• 本文:
不祥事予防のプリンシプルについて(その1)

 池田 佳史

2018年06月01日

<ポイント>
◆不祥事予防に向けた取り組みの開示の検討を
◆目標達成はコンプライアンス違反してでも実現させるものではないことを周知させるべき

日本取引所自主規制法人は、平成30年3月30日に「不祥事予防のプリンシプル」を公表しました(本稿では簡略化して「予防P」としますが一般的な略語ではないのでご留意ください)。すでに、平成28年2月24日に「不祥事対応のプリンシプル」を公表していますが(同様に「対応P」とします)、その予防版ということです。
対応Pが4種類の原則を列記しているだけなのに対して、予防Pは6種類の原則に加えて各原則の解説や不祥事につながった問題事例も記載されています。
また、対応Pが実際に不祥事を起こした会社を対象とするのに対して、予防Pはすべての会社を対象とするものです。
私見ですが、予防Pにおいては全ての会社に適用させる原則を一律または型にはめて示すことは適切ではないことから、対応Pに比べて抽象的な表現にならざるを得ず、そのため解説を加えて具体的な対応をイメージしやすいように配慮したものと思われます。
予防Pを読んだ会社役員等の方は、自社の状況を鑑みて対応する必要があると感じる事項があると思いますが、ここでは当職の視点でいくつかの事項をピックアップして2回に分けて取り上げます。

原則1の解説1-4では「自社の状況や取組みに関する情報を対外発信し、外部からの監視による規律付けを働かせることも効果的な取組みの一つとして考えられる」とされています。

• 提示資料:
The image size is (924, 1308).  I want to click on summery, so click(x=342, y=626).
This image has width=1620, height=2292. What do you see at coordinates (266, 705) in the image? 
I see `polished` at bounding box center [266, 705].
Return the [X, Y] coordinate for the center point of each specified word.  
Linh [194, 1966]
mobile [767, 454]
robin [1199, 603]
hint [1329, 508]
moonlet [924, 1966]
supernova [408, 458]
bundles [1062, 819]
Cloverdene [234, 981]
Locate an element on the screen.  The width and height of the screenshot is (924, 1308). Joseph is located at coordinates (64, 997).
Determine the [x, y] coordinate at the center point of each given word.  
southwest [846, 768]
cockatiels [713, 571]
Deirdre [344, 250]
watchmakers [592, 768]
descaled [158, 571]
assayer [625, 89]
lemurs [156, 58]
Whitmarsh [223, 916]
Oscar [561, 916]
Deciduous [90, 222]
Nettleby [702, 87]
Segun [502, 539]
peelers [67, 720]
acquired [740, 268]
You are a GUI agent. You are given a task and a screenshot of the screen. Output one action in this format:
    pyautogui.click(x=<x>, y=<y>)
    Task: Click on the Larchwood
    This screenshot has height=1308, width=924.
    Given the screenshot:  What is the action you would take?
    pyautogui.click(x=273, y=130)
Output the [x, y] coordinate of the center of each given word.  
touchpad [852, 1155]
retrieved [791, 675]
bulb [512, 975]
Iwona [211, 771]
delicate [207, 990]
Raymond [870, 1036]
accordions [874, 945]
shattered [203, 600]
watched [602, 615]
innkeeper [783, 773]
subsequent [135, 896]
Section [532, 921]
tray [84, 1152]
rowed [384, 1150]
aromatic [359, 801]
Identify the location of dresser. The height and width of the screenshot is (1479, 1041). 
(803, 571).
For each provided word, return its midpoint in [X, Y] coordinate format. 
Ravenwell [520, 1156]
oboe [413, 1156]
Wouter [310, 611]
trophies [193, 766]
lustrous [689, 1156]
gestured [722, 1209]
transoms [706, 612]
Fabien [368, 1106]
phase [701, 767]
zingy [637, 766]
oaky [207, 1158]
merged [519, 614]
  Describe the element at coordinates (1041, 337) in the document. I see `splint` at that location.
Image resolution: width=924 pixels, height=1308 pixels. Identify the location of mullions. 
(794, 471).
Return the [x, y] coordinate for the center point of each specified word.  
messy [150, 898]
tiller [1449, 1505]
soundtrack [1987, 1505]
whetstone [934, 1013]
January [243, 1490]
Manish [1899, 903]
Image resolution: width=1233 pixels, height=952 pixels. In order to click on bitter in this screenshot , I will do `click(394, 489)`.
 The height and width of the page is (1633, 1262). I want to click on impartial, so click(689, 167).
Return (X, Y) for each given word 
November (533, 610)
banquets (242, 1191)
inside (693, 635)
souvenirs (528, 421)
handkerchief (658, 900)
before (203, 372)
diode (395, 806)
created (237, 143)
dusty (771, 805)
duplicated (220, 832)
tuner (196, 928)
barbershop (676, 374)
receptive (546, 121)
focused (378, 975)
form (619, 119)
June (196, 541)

• 課題のねらい:
本文のうち、「日本取引所自主規制法人は、平」から「に配慮したものと思われます。」までを一字一句変えずに抜き出しなさい。 解答には本文だけを用いること。

• 解答:
日本取引所自主規制法人は、平成30年3月30日に「不祥事予防のプリンシプル」を公表しました(本稿では簡略化して「予防P」としますが一般的な略語ではないのでご留意ください)。すでに、平成28年2月24日に「不祥事対応のプリンシプル」を公表していますが(同様に「対応P」とします)、その予防版ということです。
対応Pが4種類の原則を列記しているだけなのに対して、予防Pは6種類の原則に加えて各原則の解説や不祥事につながった問題事例も記載されています。
また、対応Pが実際に不祥事を起こした会社を対象とするのに対して、予防Pはすべての会社を対象とするものです。
私見ですが、予防Pにおいては全ての会社に適用させる原則を一律または型にはめて示すことは適切ではないことから、対応Pに比べて抽象的な表現にならざるを得ず、そのため解説を加えて具体的な対応をイメージしやすいように配慮したものと思われます。